振袖 金彩修繕
金彩工房の仕事の中でも依頼頻度の多い仕事の一つに修復の仕事があります。この仕事は時代によって用いられた定着剤や箔の種類よってさまざまな経年劣化で変化した金彩仕事をもう一度蘇らせるものです。ただ蘇らせるだけではなく新たな加工方法を施して雰囲気を変えたり、シミの上に金彩加工を施すことで消してしまうなど加工依頼は多種多様です。
金彩には多くの道具や材料を使用するため顔料を用いて柄を足したり色でシミを隠したりなどの依頼もあります。
大まかにはこの仕事には二種類あり
・以前の加工に限りなく近いものに加工する「復元」
・新たな金彩加工を施し汚れや経年劣化を隠してしまう「修繕」
今回の仕事に関しては「修繕」の扱いになります。
真っ黒になっている部分はおそらく銀箔を使用されていた名残だと思いますが、京友禅の金彩に使用される箔には「着色箔」と呼ばれるものがあり、これは銀箔やアルミ箔に染料を着色させたもので、見た目は金箔に見えても素材が銀箔の場合は変色していきます。
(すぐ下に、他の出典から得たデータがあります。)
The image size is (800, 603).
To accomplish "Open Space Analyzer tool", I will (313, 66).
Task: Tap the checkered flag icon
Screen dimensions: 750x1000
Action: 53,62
本来着色箔には焼きどめなどのコーティングが施されているため「ここまで真っ黒になることがあるのか?」「真っ黒な部分とそうでない部分はなぜここまで差が出たんだ?」という疑問が残るのですがここまで経年劣化が進んでいると以前の姿も判然としないです。
上の写真では市松柄の加工を施してあったような雰囲気が残っていますが、下のものでは真っ直ぐに刷毛で描いたような真っ直ぐな金のラインが残っていたりします。
経年劣化に統一性がなく以前の状況を判断するのは難しいため、打ち合わせの末にこのようになりました。
一部写真が欠落していますが、最後に真っ黒に焼けてしまった金線描きを修復して完成となりました。
加工方法は限られますがこれらの修繕は仕立てた状態でも可能だというのが大きなメリットでもあります。金彩の仕事では仕立てた状態での依頼も少なくないため、本仕立てを解いてさらに仕立て直すなどの工程を省いて加工することでコストを大幅に抑えることが可能になります。
金彩の修繕はかなり多くの問題を解決する方法として重宝されております。